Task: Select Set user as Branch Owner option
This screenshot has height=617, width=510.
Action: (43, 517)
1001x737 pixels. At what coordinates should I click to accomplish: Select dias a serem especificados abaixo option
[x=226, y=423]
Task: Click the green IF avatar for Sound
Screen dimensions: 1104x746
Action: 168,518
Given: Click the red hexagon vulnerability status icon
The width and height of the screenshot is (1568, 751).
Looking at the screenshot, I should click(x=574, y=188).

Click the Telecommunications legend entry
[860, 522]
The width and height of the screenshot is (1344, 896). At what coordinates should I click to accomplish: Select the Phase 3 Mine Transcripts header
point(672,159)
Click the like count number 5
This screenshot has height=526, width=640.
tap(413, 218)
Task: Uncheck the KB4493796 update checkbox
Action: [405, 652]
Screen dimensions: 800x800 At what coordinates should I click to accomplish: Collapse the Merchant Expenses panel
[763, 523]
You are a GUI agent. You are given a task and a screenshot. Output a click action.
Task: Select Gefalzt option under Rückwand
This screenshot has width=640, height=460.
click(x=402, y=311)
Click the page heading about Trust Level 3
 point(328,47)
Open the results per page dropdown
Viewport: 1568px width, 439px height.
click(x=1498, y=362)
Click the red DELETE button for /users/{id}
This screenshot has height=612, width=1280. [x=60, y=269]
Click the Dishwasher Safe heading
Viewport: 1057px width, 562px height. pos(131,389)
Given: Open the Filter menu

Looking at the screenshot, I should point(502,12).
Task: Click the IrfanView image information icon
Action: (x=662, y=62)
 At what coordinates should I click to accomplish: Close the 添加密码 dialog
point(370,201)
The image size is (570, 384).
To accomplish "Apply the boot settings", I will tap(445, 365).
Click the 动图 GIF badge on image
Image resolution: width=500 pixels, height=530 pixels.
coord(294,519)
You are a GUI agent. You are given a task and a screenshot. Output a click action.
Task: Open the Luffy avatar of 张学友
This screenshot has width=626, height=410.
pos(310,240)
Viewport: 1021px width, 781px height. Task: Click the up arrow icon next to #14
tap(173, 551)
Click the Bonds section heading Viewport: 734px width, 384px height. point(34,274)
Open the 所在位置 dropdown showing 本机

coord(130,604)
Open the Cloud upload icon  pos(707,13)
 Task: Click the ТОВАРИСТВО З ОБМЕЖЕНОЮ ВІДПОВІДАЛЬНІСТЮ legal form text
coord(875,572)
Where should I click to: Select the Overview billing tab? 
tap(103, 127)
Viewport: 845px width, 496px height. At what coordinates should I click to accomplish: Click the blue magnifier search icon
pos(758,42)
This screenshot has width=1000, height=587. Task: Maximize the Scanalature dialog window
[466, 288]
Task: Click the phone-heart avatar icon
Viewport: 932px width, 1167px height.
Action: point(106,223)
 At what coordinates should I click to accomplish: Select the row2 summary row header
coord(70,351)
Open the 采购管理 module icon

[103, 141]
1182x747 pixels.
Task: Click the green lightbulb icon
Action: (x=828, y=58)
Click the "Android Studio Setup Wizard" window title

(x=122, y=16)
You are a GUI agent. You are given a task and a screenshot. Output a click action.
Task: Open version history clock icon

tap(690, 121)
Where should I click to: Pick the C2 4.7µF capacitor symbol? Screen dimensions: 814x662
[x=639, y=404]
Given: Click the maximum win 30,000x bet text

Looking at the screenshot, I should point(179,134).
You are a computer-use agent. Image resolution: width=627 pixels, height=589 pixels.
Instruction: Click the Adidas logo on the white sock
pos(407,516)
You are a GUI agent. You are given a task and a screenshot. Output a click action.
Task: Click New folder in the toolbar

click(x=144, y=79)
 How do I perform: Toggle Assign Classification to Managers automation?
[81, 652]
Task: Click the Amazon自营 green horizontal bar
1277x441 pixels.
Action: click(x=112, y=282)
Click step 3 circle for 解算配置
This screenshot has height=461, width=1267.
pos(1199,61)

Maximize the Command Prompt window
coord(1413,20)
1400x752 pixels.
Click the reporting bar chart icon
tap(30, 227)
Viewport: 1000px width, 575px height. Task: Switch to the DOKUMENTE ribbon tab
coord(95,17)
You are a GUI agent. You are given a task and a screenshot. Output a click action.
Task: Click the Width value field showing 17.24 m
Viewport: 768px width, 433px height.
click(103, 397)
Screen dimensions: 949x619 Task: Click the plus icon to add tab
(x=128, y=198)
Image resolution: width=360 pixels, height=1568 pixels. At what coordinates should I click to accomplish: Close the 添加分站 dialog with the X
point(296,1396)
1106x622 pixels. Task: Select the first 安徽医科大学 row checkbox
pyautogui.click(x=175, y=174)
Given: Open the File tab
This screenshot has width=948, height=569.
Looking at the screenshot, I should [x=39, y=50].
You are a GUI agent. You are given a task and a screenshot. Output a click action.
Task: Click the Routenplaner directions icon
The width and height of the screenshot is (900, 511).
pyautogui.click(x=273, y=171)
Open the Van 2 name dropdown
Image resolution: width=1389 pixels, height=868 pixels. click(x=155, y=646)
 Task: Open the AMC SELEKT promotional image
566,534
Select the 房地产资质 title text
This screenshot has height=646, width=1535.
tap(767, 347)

WHAT TO PRODUCE:
If a line in the material holds "avatar", copy it.

REPLY TO THE EXERCISE:
Task: Click the green IF avatar for Sound
Task: Open the Luffy avatar of 张学友
Task: Click the phone-heart avatar icon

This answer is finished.